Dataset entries
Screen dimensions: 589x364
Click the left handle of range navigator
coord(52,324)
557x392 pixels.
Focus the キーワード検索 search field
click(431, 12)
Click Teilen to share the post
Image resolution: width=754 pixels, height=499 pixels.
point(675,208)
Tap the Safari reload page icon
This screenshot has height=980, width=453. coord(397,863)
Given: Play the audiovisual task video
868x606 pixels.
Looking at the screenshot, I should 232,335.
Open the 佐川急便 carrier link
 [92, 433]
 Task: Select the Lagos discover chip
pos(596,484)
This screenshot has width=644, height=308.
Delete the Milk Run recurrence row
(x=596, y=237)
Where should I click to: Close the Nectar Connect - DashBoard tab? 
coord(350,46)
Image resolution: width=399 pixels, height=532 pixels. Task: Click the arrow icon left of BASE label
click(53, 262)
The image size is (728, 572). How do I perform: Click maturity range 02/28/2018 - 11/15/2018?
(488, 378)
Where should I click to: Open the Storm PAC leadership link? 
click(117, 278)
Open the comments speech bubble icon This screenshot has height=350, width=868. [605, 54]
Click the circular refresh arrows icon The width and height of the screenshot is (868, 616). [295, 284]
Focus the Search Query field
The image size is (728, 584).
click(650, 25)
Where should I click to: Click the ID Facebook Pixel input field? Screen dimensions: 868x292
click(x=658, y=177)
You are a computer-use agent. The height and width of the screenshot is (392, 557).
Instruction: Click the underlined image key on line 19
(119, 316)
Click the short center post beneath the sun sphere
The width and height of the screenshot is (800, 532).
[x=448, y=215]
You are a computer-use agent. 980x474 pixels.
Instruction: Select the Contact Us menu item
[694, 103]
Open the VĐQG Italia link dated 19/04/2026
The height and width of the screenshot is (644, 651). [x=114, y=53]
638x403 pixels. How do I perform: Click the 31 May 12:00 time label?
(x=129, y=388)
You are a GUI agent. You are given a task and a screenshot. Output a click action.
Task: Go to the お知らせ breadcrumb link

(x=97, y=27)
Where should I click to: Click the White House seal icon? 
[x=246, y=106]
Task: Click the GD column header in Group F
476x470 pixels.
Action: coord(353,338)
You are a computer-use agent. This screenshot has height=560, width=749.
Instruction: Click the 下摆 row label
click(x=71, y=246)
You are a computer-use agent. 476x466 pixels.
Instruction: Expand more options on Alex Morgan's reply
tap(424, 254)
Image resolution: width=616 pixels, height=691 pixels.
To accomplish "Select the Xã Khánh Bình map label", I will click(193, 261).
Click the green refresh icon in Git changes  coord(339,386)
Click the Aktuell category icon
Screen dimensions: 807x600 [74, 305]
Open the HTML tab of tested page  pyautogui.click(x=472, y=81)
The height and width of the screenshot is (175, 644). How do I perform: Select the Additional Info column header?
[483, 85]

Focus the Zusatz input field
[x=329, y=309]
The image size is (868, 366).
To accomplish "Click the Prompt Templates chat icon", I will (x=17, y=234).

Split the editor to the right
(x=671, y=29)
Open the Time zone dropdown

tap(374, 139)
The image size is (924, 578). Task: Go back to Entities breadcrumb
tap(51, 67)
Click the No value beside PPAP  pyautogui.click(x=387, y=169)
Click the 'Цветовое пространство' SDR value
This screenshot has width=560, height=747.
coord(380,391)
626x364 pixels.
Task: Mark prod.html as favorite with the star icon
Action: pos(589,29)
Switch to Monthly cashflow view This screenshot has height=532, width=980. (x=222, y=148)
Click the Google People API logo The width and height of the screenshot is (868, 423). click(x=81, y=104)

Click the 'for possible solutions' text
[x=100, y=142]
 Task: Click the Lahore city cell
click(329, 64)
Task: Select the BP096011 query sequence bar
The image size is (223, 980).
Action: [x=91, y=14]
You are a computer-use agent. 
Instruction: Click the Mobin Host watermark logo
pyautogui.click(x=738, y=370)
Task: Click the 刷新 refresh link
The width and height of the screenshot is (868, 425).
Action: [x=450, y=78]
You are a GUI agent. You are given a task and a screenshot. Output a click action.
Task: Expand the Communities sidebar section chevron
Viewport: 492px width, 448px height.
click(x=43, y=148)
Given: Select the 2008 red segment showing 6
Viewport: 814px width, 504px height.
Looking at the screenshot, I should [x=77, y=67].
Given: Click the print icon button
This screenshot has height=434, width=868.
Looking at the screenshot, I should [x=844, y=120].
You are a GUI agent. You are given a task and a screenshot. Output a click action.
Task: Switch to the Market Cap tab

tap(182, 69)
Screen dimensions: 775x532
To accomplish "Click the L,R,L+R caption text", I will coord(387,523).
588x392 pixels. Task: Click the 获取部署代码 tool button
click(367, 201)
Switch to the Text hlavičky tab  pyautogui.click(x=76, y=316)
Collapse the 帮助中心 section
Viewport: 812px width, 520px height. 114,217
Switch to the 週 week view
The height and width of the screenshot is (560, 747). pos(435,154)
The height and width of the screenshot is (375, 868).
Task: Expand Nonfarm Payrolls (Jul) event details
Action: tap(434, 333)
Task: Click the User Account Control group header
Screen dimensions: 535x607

== EXERCISE ==
When you reach the line containing "Given: Select the 2008 red segment showing 6" in the data above, start copying exactly, and stop after the line containing "Screen dimensions: 775x532".

== RESPONSE TO THIS TASK ==
Given: Select the 2008 red segment showing 6
Viewport: 814px width, 504px height.
Looking at the screenshot, I should [x=77, y=67].
Given: Click the print icon button
This screenshot has height=434, width=868.
Looking at the screenshot, I should [x=844, y=120].
You are a GUI agent. You are given a task and a screenshot. Output a click action.
Task: Switch to the Market Cap tab

tap(182, 69)
Screen dimensions: 775x532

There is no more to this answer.